* Problem to work on
Reproduce the entries below in full and without error.

* Data extract
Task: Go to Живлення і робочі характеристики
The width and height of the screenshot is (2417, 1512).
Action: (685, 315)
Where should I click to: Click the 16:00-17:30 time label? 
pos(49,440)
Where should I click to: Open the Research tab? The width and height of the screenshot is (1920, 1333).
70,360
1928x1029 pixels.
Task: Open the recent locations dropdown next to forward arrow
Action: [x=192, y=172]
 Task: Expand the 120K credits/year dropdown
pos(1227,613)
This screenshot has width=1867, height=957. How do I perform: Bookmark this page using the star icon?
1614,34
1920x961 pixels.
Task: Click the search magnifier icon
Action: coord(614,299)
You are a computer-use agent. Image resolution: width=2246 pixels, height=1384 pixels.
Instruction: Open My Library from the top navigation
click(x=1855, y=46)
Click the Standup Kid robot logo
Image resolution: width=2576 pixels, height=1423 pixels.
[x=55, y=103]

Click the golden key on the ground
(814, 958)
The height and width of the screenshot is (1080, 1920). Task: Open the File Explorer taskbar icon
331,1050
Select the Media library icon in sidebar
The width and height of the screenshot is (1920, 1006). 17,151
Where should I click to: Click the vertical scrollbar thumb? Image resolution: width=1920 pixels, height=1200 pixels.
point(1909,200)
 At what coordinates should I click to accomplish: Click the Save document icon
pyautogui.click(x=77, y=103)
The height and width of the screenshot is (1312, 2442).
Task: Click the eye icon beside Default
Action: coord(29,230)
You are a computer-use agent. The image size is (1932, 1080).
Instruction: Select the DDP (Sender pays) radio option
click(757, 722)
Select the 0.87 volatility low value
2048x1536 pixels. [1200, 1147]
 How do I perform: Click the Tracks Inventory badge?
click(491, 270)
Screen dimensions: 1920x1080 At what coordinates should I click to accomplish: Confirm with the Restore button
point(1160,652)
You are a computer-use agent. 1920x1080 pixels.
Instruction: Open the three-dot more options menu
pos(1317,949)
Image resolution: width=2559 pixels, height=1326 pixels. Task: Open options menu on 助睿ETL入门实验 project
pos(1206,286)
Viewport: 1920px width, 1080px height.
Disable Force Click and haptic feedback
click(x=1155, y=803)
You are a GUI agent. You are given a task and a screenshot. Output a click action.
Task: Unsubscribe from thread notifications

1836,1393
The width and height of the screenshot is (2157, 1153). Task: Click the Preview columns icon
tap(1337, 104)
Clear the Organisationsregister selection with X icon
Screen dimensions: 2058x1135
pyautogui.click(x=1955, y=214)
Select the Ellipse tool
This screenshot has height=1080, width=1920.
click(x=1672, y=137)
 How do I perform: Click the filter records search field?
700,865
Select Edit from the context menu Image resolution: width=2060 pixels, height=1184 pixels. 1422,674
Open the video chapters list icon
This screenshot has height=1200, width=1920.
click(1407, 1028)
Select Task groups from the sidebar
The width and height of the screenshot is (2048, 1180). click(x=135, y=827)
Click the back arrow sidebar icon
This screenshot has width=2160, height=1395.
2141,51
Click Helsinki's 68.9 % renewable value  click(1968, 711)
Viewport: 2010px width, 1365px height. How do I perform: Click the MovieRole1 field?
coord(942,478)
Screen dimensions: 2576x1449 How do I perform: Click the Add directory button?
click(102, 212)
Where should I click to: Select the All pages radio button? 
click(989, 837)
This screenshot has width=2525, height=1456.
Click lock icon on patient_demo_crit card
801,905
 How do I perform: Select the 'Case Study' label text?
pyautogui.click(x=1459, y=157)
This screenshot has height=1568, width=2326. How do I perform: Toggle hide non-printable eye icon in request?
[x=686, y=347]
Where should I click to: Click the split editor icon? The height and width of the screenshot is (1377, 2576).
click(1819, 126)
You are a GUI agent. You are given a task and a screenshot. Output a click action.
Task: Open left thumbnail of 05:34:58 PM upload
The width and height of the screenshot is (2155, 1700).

* Solution to this exercise
Task: Go to Живлення і робочі характеристики
The width and height of the screenshot is (2417, 1512).
Action: (685, 315)
Where should I click to: Click the 16:00-17:30 time label? 
pos(49,440)
Where should I click to: Open the Research tab? The width and height of the screenshot is (1920, 1333).
70,360
1928x1029 pixels.
Task: Open the recent locations dropdown next to forward arrow
Action: [x=192, y=172]
 Task: Expand the 120K credits/year dropdown
pos(1227,613)
This screenshot has width=1867, height=957. How do I perform: Bookmark this page using the star icon?
1614,34
1920x961 pixels.
Task: Click the search magnifier icon
Action: coord(614,299)
You are a computer-use agent. Image resolution: width=2246 pixels, height=1384 pixels.
Instruction: Open My Library from the top navigation
click(x=1855, y=46)
Click the Standup Kid robot logo
Image resolution: width=2576 pixels, height=1423 pixels.
[x=55, y=103]

Click the golden key on the ground
(814, 958)
The height and width of the screenshot is (1080, 1920). Task: Open the File Explorer taskbar icon
331,1050
Select the Media library icon in sidebar
The width and height of the screenshot is (1920, 1006). 17,151
Where should I click to: Click the vertical scrollbar thumb? Image resolution: width=1920 pixels, height=1200 pixels.
point(1909,200)
 At what coordinates should I click to accomplish: Click the Save document icon
pyautogui.click(x=77, y=103)
The height and width of the screenshot is (1312, 2442).
Task: Click the eye icon beside Default
Action: coord(29,230)
You are a computer-use agent. The image size is (1932, 1080).
Instruction: Select the DDP (Sender pays) radio option
click(757, 722)
Select the 0.87 volatility low value
2048x1536 pixels. [1200, 1147]
 How do I perform: Click the Tracks Inventory badge?
click(491, 270)
Screen dimensions: 1920x1080 At what coordinates should I click to accomplish: Confirm with the Restore button
point(1160,652)
You are a computer-use agent. 1920x1080 pixels.
Instruction: Open the three-dot more options menu
pos(1317,949)
Image resolution: width=2559 pixels, height=1326 pixels. Task: Open options menu on 助睿ETL入门实验 project
pos(1206,286)
Viewport: 1920px width, 1080px height.
Disable Force Click and haptic feedback
click(x=1155, y=803)
You are a GUI agent. You are given a task and a screenshot. Output a click action.
Task: Unsubscribe from thread notifications

1836,1393
The width and height of the screenshot is (2157, 1153). Task: Click the Preview columns icon
tap(1337, 104)
Clear the Organisationsregister selection with X icon
Screen dimensions: 2058x1135
pyautogui.click(x=1955, y=214)
Select the Ellipse tool
This screenshot has height=1080, width=1920.
click(x=1672, y=137)
 How do I perform: Click the filter records search field?
700,865
Select Edit from the context menu Image resolution: width=2060 pixels, height=1184 pixels. 1422,674
Open the video chapters list icon
This screenshot has height=1200, width=1920.
click(1407, 1028)
Select Task groups from the sidebar
The width and height of the screenshot is (2048, 1180). click(x=135, y=827)
Click the back arrow sidebar icon
This screenshot has width=2160, height=1395.
2141,51
Click Helsinki's 68.9 % renewable value  click(1968, 711)
Viewport: 2010px width, 1365px height. How do I perform: Click the MovieRole1 field?
coord(942,478)
Screen dimensions: 2576x1449 How do I perform: Click the Add directory button?
click(102, 212)
Where should I click to: Select the All pages radio button? 
click(989, 837)
This screenshot has width=2525, height=1456.
Click lock icon on patient_demo_crit card
801,905
 How do I perform: Select the 'Case Study' label text?
pyautogui.click(x=1459, y=157)
This screenshot has height=1568, width=2326. How do I perform: Toggle hide non-printable eye icon in request?
[x=686, y=347]
Where should I click to: Click the split editor icon? The height and width of the screenshot is (1377, 2576).
click(1819, 126)
You are a GUI agent. You are given a task and a screenshot. Output a click action.
Task: Open left thumbnail of 05:34:58 PM upload
The width and height of the screenshot is (2155, 1700).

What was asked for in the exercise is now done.